(AIM OF THE EXERCISE)
Reproduce the lines from the one containing "Ass Clapping (322, 937)" through the end of the records, inclusive, word for word.

(PROVIDED MATERIAL)
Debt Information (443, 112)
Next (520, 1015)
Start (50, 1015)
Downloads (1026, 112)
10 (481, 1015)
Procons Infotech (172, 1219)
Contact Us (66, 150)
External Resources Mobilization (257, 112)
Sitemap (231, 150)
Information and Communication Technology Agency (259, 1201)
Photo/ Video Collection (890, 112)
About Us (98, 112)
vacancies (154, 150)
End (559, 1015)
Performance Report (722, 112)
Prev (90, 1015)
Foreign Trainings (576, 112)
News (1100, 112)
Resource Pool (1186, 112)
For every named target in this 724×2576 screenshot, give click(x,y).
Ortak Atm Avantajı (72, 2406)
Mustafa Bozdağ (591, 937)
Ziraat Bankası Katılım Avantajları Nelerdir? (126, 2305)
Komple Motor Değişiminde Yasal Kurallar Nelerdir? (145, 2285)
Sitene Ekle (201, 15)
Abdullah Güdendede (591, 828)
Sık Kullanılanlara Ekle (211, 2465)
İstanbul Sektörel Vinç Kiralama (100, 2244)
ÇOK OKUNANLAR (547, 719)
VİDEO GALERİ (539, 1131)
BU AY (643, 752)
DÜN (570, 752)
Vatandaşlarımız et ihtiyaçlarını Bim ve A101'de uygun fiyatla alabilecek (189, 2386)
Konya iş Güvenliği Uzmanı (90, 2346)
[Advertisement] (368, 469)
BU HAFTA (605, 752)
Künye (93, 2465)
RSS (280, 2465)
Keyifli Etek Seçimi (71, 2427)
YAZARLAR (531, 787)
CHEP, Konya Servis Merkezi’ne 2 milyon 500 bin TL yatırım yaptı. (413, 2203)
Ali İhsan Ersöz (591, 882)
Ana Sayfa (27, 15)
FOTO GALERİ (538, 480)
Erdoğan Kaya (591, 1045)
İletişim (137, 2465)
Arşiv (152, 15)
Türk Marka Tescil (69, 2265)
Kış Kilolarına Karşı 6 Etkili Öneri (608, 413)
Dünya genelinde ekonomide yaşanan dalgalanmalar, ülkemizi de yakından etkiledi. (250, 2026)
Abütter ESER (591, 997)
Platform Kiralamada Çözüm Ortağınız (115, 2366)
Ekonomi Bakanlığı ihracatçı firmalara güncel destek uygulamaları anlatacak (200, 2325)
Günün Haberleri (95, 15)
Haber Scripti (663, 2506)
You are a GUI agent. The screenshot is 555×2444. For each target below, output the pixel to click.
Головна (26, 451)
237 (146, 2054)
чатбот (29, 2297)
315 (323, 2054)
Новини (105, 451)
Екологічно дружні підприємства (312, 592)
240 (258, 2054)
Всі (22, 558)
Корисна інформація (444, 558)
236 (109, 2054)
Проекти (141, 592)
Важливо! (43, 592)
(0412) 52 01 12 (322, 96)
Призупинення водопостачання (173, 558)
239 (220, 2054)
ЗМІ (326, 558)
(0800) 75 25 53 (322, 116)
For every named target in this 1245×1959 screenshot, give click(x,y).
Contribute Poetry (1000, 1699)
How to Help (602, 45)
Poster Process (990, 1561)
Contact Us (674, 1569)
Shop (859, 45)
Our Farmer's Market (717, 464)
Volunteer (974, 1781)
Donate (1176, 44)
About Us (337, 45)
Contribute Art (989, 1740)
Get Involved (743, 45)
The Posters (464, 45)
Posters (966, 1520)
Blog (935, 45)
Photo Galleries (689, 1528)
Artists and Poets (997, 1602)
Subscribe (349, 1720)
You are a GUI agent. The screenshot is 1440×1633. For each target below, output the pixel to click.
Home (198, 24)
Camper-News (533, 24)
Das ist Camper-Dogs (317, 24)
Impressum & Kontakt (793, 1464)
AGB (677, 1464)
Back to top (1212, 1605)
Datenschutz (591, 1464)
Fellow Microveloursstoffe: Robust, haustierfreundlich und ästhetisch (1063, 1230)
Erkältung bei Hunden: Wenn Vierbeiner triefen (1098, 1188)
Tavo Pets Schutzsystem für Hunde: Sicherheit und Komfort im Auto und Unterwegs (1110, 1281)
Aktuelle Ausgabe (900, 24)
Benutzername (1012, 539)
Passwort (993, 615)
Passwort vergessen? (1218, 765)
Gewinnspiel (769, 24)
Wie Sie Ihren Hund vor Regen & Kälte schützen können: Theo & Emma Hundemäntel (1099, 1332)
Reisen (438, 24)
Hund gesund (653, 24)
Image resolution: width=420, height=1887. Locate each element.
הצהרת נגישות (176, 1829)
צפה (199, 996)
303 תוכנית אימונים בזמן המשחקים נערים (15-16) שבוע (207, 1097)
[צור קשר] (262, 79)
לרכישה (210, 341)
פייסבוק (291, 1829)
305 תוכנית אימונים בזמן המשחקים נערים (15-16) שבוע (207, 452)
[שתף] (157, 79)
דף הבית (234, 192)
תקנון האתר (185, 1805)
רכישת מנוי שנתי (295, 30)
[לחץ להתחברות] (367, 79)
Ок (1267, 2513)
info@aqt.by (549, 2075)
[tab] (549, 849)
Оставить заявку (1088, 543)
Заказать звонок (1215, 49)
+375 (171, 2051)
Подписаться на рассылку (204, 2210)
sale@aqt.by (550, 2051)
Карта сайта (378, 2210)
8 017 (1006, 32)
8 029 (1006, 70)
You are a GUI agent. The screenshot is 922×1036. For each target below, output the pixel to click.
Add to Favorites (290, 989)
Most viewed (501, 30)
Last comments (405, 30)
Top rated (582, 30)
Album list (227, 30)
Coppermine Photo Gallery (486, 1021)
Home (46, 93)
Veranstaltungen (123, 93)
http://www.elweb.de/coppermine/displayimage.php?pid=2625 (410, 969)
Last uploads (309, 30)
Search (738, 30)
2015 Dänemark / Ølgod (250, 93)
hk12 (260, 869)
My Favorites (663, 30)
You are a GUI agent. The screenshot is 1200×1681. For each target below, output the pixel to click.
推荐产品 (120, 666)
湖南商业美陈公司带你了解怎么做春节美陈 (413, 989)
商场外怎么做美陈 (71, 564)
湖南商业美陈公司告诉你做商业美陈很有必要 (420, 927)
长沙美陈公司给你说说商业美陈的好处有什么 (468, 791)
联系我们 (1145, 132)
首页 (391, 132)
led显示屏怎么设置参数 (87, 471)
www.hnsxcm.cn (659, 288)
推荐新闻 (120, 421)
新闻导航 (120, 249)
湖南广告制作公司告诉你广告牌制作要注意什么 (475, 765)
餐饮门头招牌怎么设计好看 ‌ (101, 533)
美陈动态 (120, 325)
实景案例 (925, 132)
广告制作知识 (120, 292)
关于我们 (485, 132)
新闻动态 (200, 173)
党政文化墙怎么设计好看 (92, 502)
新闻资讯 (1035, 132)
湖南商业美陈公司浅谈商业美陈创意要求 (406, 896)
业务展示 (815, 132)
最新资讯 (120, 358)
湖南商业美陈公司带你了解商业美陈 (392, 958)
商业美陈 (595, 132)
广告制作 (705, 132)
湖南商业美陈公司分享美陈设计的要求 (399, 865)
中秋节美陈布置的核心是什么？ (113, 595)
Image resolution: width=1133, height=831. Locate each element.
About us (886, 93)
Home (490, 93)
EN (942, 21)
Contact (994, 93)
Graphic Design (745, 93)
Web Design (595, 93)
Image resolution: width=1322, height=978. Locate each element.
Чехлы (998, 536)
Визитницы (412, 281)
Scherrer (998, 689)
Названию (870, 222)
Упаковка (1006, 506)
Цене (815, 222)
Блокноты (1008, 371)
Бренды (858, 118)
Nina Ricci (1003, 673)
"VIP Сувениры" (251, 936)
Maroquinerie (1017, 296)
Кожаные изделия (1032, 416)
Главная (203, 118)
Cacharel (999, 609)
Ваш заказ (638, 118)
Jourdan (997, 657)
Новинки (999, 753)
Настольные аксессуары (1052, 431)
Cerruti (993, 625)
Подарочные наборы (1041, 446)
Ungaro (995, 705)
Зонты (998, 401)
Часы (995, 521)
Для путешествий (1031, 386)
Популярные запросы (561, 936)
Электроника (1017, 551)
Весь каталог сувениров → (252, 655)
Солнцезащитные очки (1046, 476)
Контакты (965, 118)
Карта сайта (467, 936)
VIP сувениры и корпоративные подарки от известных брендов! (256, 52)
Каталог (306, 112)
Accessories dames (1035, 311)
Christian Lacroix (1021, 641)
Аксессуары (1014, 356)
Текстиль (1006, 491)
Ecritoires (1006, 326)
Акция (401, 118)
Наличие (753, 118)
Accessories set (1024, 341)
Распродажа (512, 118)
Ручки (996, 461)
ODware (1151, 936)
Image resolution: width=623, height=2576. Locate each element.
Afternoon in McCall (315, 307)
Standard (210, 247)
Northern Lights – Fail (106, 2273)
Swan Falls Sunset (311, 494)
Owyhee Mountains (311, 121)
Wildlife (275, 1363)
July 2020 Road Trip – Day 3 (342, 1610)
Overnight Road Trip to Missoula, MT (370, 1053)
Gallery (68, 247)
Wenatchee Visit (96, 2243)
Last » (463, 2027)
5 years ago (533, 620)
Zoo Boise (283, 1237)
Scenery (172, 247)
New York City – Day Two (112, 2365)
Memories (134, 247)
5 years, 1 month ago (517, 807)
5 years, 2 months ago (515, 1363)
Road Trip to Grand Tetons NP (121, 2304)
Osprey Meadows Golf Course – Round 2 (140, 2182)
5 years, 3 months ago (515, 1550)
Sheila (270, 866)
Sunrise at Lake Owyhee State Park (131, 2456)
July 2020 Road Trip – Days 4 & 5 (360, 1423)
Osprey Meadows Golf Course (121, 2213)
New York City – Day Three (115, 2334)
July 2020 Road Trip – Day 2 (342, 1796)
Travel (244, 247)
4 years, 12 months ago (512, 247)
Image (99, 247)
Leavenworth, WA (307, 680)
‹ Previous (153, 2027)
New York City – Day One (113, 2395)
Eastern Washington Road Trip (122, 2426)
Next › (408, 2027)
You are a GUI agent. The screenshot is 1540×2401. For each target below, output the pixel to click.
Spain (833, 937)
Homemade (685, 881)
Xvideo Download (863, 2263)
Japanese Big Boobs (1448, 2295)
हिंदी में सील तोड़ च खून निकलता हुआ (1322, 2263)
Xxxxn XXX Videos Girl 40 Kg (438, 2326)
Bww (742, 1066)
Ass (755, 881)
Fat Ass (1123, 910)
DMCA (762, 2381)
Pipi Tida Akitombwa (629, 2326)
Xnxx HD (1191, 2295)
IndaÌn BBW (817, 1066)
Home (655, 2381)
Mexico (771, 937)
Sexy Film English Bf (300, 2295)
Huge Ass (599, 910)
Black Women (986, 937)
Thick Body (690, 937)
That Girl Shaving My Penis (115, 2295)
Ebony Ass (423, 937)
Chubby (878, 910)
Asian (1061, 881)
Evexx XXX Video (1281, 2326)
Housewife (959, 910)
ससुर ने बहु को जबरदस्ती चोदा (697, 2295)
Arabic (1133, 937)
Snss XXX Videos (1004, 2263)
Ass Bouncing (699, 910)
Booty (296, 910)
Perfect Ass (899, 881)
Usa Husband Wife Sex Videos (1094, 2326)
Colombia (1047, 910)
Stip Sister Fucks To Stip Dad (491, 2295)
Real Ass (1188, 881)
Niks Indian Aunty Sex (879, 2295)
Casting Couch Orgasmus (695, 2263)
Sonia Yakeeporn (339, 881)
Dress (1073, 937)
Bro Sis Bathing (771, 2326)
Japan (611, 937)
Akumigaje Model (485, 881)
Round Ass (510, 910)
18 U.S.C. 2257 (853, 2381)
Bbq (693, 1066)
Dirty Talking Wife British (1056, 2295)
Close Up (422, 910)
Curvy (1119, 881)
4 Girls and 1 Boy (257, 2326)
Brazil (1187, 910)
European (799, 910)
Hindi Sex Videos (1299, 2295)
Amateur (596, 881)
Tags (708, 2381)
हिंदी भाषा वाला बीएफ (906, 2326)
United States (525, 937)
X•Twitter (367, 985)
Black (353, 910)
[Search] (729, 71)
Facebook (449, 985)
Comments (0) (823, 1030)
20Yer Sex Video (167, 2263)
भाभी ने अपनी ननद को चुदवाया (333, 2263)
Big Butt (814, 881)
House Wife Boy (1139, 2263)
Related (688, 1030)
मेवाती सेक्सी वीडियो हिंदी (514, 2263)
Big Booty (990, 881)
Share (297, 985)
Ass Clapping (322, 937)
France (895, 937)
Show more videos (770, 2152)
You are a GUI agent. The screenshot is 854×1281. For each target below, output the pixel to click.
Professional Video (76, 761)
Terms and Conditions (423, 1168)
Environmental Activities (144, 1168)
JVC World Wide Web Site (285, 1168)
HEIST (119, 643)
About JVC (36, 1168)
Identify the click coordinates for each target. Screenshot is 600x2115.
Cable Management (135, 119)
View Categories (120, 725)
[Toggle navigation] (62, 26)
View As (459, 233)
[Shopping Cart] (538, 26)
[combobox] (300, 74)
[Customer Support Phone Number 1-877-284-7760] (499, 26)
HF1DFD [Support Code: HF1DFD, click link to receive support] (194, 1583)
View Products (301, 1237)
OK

(SOLUTION FOR THIS PROBLEM)
Ass Clapping (322, 937)
France (895, 937)
Show more videos (770, 2152)
You are a GUI agent. The screenshot is 854×1281. For each target below, output the pixel to click.
Professional Video (76, 761)
Terms and Conditions (423, 1168)
Environmental Activities (144, 1168)
JVC World Wide Web Site (285, 1168)
HEIST (119, 643)
About JVC (36, 1168)
Identify the click coordinates for each target. Screenshot is 600x2115.
Cable Management (135, 119)
View Categories (120, 725)
[Toggle navigation] (62, 26)
View As (459, 233)
[Shopping Cart] (538, 26)
[combobox] (300, 74)
[Customer Support Phone Number 1-877-284-7760] (499, 26)
HF1DFD [Support Code: HF1DFD, click link to receive support] (194, 1583)
View Products (301, 1237)
OK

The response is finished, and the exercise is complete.